EXCERPTED DATA:
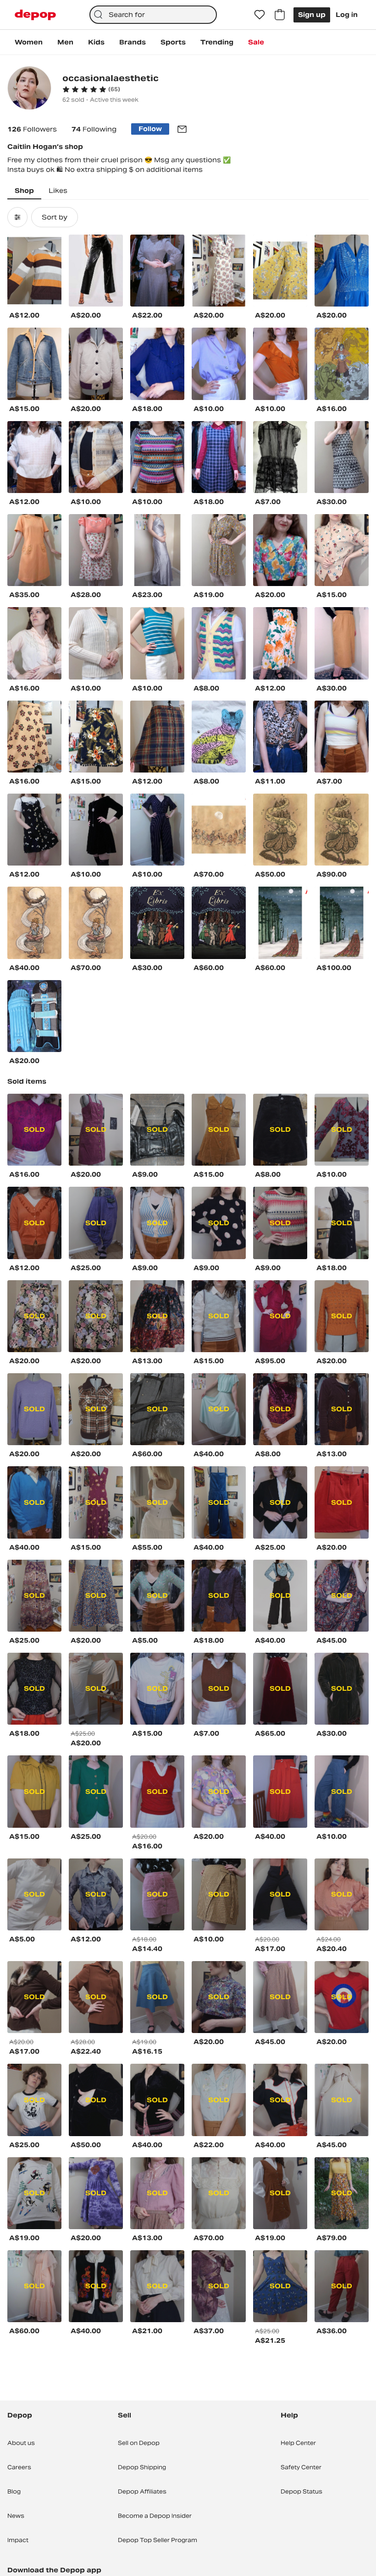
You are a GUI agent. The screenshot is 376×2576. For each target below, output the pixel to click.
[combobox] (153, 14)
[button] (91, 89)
...
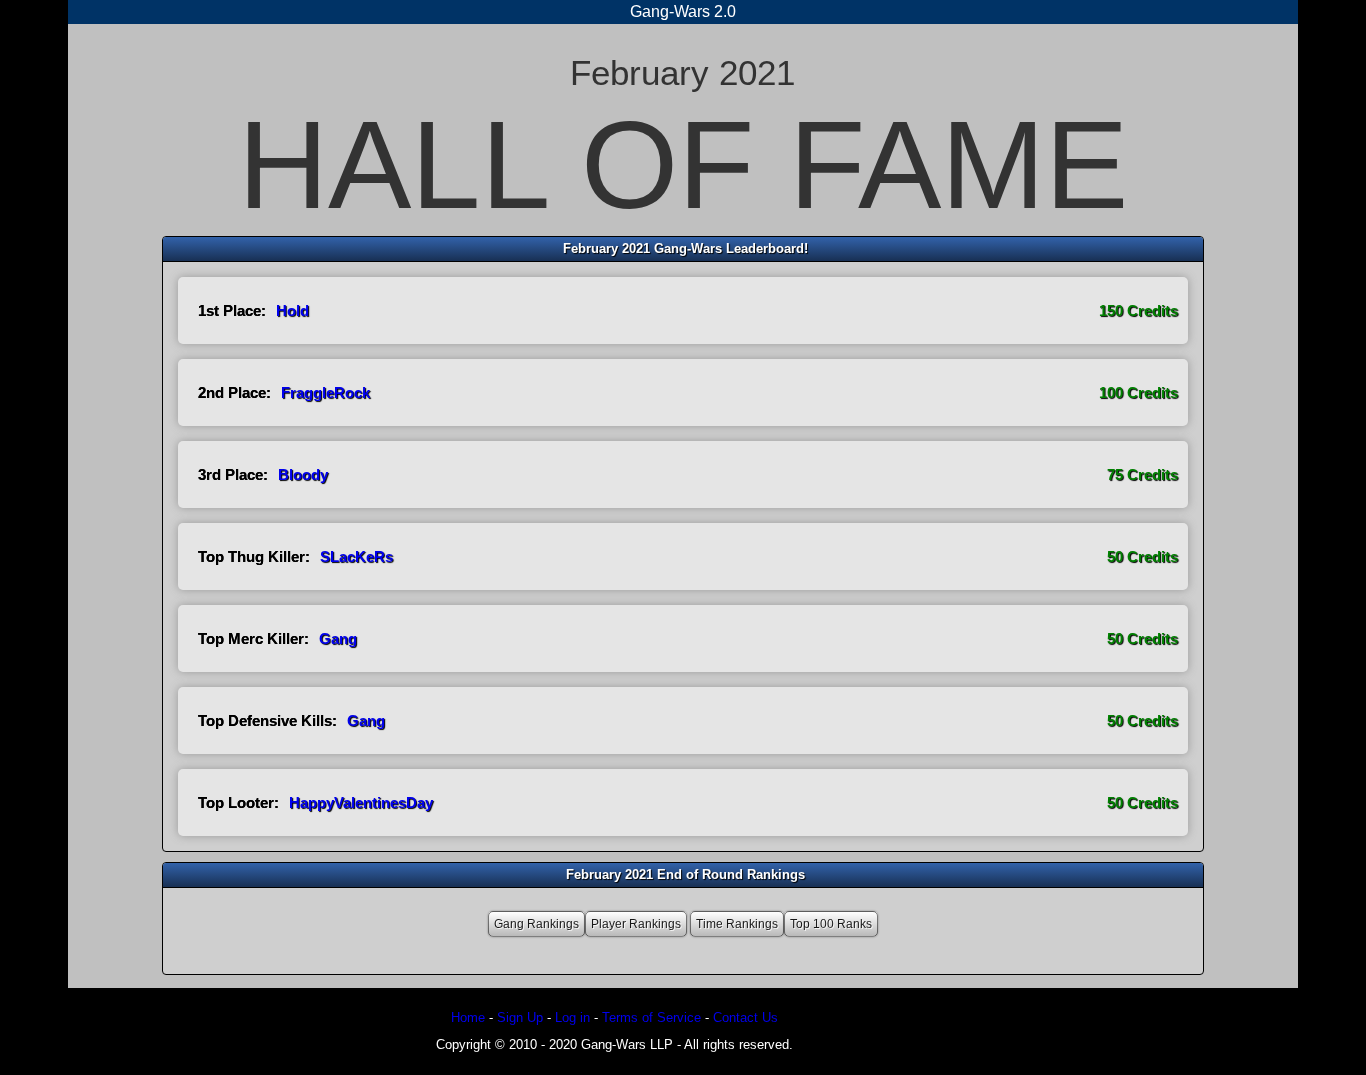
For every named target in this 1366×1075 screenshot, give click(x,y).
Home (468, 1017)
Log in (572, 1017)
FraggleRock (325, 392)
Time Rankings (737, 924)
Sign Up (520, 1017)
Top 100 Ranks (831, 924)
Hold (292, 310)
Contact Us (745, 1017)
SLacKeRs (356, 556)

AIM OF THE TASK: Would you please copy, word for word, everything above from the line containing "For every named" down to the line containing "SLacKeRs (356, 556)", those two lines included?

RESULT:
For every named target in this 1366×1075 screenshot, give click(x,y).
Home (468, 1017)
Log in (572, 1017)
FraggleRock (325, 392)
Time Rankings (737, 924)
Sign Up (520, 1017)
Top 100 Ranks (831, 924)
Hold (292, 310)
Contact Us (745, 1017)
SLacKeRs (356, 556)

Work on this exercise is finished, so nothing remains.